Caca yang masih rebahan di kamar pun bergegas untuk keluar.
"Iya, Bi, sebentar," balas Caca.
Caca melangkahkan kakinya menuruni anak tangga satu persatu.
"Neng, malam ini Neng Caca makan malamnya bareng Papah, ya," pinta Bi Inah. Karena biasanya yang menemani Caca makan malam adalah Bi Inah. Tetapi khusus malam ini Papah Caca pulang gasik tidak seperti biasanya.
Tidak ada angin tidak ada hujan, tumbenan sekali bisa pulang cepet.
"Loh, emang Papah udah pulang, Bi?" tanya Caca heran.
"Iya, tadi udah pulang. Sekarang masih di kamar bersih-bersih dulu kayaknya.
Caca sudah stay di meja makan menunggu Papahnya yang katanya mau menemaninya makan malam.
"Caca Sayang. Maafin Papah ya, Papah gak jadi nemenin Caca makan. Papah ada urusan mendadak ini. Kamu makan sama Bi Inah saja, ya," ucap Papah Caca yang baru saja turun dari tangga.
Caca menunduk lesu.
"Hmmm."
"Gapapa ya sama Bi Inah. Jangan lupa belajar, Papah nggak mau liat anak Papah jadi orang bodoh."

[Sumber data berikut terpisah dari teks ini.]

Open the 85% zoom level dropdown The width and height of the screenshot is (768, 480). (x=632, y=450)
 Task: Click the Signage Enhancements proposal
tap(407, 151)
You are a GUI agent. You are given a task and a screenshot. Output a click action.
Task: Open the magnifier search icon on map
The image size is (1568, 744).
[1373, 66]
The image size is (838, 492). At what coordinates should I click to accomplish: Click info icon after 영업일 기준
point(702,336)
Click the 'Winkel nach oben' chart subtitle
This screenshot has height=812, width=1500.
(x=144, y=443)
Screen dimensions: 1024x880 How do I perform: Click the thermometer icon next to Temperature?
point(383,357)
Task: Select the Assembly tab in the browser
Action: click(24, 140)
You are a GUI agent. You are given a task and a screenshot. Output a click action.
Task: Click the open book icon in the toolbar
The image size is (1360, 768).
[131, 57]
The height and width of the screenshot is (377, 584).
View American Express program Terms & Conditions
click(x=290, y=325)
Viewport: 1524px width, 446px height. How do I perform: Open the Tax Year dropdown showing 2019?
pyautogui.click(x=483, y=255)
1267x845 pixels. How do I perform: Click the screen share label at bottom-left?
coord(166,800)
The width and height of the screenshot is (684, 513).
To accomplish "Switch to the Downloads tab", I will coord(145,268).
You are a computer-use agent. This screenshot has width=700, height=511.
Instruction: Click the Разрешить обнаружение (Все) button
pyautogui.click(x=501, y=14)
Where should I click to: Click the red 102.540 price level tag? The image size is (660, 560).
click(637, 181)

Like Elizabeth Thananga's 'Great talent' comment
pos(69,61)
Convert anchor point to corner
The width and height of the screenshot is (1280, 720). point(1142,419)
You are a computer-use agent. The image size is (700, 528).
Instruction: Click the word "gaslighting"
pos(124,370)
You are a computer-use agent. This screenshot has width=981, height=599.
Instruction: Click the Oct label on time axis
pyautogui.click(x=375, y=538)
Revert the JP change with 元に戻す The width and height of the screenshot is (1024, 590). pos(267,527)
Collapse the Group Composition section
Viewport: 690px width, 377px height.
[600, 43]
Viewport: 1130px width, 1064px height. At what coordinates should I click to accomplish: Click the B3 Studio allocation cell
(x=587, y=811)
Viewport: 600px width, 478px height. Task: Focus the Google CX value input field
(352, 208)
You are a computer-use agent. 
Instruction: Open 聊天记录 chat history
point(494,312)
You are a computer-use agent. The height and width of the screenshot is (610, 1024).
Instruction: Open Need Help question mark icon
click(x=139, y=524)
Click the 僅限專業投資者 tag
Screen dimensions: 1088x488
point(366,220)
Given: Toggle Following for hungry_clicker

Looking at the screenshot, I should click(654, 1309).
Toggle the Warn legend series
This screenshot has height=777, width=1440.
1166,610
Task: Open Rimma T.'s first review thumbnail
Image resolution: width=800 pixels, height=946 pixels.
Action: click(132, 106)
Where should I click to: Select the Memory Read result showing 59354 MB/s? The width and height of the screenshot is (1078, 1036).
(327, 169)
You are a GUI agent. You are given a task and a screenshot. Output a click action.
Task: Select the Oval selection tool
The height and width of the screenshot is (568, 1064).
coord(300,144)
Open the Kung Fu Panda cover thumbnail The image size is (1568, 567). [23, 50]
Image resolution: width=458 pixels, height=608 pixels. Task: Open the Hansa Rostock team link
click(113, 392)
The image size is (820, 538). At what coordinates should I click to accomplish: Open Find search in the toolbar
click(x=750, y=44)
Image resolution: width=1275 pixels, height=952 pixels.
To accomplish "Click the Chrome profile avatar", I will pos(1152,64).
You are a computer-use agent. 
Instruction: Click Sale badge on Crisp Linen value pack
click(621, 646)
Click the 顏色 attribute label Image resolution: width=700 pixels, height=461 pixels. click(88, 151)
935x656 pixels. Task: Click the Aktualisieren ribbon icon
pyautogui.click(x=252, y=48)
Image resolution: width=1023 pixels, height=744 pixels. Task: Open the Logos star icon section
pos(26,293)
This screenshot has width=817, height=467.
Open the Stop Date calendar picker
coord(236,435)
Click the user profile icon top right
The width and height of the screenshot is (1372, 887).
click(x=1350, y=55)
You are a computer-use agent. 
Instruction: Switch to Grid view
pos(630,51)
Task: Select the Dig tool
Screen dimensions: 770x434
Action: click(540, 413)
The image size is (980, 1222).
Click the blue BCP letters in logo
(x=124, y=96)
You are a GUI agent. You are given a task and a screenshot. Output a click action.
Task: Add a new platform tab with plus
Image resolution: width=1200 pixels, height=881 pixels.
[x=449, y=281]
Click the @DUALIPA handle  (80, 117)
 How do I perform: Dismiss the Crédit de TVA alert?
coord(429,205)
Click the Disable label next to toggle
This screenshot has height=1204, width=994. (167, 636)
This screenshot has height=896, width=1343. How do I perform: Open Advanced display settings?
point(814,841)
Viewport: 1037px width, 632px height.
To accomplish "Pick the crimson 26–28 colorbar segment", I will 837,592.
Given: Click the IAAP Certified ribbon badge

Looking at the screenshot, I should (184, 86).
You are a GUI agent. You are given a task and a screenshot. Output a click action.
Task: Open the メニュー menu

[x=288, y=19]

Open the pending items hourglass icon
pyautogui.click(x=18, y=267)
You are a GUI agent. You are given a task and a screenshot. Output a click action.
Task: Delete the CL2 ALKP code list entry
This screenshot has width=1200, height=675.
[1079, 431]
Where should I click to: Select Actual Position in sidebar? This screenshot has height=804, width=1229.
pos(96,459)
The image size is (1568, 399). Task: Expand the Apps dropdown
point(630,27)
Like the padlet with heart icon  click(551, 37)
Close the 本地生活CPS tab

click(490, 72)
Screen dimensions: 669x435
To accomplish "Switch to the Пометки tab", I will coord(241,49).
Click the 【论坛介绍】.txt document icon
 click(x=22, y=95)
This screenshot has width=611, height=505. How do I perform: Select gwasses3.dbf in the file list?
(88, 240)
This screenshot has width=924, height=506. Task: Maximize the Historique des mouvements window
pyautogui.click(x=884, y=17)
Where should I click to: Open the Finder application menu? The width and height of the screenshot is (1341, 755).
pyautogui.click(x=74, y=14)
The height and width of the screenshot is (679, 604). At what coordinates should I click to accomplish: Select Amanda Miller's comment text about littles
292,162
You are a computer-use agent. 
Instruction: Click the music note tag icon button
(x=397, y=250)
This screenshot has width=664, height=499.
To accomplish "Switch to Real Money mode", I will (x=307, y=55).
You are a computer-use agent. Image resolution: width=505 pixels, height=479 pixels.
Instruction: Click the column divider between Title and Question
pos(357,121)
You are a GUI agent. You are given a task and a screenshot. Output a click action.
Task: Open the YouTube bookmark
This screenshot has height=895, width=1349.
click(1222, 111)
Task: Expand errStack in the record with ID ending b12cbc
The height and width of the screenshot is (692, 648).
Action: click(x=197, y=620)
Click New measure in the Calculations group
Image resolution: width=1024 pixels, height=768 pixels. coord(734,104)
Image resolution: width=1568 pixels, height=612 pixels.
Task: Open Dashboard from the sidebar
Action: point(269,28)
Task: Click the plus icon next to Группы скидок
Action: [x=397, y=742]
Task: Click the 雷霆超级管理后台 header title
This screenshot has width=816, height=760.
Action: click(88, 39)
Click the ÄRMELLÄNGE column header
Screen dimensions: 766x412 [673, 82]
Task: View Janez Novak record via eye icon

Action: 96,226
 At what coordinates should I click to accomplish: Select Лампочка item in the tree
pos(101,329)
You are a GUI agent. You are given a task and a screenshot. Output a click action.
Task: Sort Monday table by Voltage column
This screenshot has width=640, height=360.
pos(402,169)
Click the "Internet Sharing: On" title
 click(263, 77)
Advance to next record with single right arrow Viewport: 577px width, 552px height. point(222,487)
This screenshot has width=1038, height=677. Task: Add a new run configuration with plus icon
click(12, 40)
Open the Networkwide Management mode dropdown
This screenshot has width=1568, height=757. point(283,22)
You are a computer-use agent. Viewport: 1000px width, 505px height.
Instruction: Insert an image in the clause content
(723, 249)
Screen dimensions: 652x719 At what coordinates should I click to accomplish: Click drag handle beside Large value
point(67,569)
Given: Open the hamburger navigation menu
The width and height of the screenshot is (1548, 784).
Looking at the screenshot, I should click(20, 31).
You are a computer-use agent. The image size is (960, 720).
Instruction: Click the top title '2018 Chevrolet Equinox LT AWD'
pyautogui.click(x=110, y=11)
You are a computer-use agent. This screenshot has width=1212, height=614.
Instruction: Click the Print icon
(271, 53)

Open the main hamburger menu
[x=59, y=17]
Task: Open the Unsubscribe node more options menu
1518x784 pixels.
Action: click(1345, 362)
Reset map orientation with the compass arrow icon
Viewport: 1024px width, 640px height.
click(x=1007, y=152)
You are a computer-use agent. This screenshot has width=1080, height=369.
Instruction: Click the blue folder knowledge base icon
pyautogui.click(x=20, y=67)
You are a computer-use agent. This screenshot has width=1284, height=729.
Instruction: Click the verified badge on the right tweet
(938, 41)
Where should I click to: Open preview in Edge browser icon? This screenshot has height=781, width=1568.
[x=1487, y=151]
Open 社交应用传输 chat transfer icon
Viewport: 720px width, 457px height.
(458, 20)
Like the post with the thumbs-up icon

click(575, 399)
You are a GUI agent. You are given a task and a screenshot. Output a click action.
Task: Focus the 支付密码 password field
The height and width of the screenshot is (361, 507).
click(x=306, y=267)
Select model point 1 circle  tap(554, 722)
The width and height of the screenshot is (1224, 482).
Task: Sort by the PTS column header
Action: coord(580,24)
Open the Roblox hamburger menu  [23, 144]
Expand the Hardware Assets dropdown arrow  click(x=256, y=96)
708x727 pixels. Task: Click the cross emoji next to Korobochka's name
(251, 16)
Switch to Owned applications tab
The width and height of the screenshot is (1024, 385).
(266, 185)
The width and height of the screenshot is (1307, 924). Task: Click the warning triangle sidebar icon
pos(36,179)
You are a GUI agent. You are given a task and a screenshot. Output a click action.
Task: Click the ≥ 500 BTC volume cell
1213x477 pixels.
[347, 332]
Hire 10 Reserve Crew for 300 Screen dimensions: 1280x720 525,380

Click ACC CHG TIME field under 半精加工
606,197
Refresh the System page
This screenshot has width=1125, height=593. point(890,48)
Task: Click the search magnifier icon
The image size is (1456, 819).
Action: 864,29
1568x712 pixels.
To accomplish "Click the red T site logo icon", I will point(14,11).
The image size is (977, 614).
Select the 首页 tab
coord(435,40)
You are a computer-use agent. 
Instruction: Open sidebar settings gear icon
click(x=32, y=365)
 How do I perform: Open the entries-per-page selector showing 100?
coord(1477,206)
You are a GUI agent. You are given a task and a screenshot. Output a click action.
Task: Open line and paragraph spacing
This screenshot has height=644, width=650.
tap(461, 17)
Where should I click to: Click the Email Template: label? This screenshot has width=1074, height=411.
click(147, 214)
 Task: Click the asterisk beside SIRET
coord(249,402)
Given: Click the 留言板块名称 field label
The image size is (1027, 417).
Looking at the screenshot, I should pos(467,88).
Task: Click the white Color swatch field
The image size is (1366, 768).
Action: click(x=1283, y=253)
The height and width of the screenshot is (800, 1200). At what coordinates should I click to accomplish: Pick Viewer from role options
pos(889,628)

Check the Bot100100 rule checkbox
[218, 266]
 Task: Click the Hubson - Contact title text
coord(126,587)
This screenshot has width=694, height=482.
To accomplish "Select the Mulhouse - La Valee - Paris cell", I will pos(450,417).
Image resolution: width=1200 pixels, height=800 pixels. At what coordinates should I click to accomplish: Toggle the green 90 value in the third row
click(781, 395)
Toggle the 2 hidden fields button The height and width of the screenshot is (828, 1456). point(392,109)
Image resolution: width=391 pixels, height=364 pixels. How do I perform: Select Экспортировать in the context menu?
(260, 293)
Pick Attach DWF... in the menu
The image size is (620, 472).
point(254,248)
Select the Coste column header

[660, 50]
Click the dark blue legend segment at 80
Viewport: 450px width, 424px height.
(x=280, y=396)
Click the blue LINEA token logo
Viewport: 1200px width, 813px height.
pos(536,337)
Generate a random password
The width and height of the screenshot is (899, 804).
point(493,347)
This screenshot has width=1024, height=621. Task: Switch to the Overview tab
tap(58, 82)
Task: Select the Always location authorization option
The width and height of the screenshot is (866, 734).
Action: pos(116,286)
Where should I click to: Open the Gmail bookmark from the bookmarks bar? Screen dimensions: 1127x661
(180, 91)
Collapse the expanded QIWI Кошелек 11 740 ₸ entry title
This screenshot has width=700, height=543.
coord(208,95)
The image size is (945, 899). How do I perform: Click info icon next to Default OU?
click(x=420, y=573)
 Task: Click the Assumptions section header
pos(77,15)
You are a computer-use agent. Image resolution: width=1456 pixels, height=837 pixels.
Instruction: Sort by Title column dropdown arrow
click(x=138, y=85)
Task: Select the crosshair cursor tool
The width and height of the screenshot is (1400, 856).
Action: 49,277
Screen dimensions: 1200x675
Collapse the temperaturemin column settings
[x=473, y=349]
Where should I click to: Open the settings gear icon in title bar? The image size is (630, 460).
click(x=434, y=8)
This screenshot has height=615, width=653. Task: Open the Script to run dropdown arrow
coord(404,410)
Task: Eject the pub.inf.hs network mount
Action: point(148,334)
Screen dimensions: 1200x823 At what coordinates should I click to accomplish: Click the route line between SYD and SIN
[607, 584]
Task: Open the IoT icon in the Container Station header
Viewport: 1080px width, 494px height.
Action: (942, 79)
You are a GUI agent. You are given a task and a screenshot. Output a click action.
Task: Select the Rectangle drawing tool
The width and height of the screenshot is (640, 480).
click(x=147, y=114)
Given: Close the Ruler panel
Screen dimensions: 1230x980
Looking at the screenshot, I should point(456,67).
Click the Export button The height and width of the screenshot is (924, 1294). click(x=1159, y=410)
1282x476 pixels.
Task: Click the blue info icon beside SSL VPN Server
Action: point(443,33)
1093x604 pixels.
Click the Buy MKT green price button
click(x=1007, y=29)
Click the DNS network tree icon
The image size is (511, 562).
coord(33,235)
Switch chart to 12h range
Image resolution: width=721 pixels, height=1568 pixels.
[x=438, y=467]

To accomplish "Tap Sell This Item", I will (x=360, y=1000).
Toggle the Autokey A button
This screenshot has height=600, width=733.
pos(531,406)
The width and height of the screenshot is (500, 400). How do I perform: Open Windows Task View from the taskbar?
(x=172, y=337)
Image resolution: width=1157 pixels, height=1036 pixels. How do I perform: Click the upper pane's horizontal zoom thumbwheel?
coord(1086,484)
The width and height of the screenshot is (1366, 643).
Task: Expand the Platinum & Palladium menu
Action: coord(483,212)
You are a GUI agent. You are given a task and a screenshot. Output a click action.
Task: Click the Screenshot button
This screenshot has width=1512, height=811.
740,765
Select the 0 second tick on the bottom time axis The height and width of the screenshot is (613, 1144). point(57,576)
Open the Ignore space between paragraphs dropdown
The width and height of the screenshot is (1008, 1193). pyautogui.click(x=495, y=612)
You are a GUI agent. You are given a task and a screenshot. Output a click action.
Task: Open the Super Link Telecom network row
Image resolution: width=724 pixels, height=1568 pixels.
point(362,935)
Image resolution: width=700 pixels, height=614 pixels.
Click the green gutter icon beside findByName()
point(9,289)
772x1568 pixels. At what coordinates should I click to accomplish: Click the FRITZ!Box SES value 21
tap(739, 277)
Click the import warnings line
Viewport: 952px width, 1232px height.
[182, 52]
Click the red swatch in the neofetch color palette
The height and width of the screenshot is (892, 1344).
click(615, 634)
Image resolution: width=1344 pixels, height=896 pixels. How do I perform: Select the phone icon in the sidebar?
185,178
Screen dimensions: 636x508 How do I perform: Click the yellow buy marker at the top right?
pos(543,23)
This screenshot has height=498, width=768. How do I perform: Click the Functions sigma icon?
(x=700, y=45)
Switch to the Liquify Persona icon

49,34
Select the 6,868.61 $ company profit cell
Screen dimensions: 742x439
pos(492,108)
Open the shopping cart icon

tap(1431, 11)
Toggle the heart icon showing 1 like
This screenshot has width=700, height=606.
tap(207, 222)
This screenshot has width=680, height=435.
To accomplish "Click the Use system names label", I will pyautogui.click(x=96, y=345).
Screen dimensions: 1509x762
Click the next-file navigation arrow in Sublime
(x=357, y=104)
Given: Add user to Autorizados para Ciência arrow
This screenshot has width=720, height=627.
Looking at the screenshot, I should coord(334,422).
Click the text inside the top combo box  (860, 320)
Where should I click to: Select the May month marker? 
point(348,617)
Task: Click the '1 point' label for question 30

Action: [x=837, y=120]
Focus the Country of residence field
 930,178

Sendy—Papah Caca terburu-buru melangkahkan kakinya menuju meja makan. "Jangan lupa belajar Caa, awas aja kalo sampe Papah liat nilai kamu turun," peringat Sendy.
Caca memutar bola matanya, rasanya ingin berontak tapi dia bisa apa. Segala sesuatu kebutuhan dan lain sebagainya yang nanggung adalah Papahnya, kalo Caca tidak menuruti apa kata Papahnya, dia mau jadi gelandangan? Ahhh, sepertinya itu lebih baik. Daripada ia harus tertekan terus menerus seperti ini. Lama-lama ia bisa jadi gila menuruti ambisinya Sendy.
Belum lagi Caca sudah dipaksa untuk masuk kedokteran setelah lulus SMA. Sudah pasti butuh perjuangan lebih untuk bisa masuk ke kedokteran apalagi di kampus incaran Papahnya. Universitas Indonesia (UI), sudah lama Sendy terus mengingatkan Caca agar bisa masuk kedokteran UI.
Sebab itu Sendy terus menekan Caca untuk rajin-rajin belajar, dan menjadi anak paling pintar di kelasnya.
Caca hanya diam membisu mendengar ucapan Papahnya yang penuh dengan ambisi itu.
"Sudah Neng, jangan terlalu dipikirkan ucapan Papah. Yang terpenting Neng udah berusaha." Bi Inah mengelus pundak Caca.
"Caca nggak pengen jadi dokter, Bi. Caca pengennya masuk psikologi. Caca ngggak suka dokter," pinta Caca.
"Caca itu punyak hak nggak si, Bi? Hak untuk memilih cita-cita Caca, apa mungkin Caca nggak berhak ya, Bi?" tanya Caca pada Bi Inah.
Semua anak punya hak untuk memilih apa yang mereka minati, sebagai orang tua tidak seharusnya memaksakan kehendak pada anaknya. Ahhh, sepertinya itu tidak mungkin bagi Sendy. Sendy adalah Ayah yang berbeda dari yang lain.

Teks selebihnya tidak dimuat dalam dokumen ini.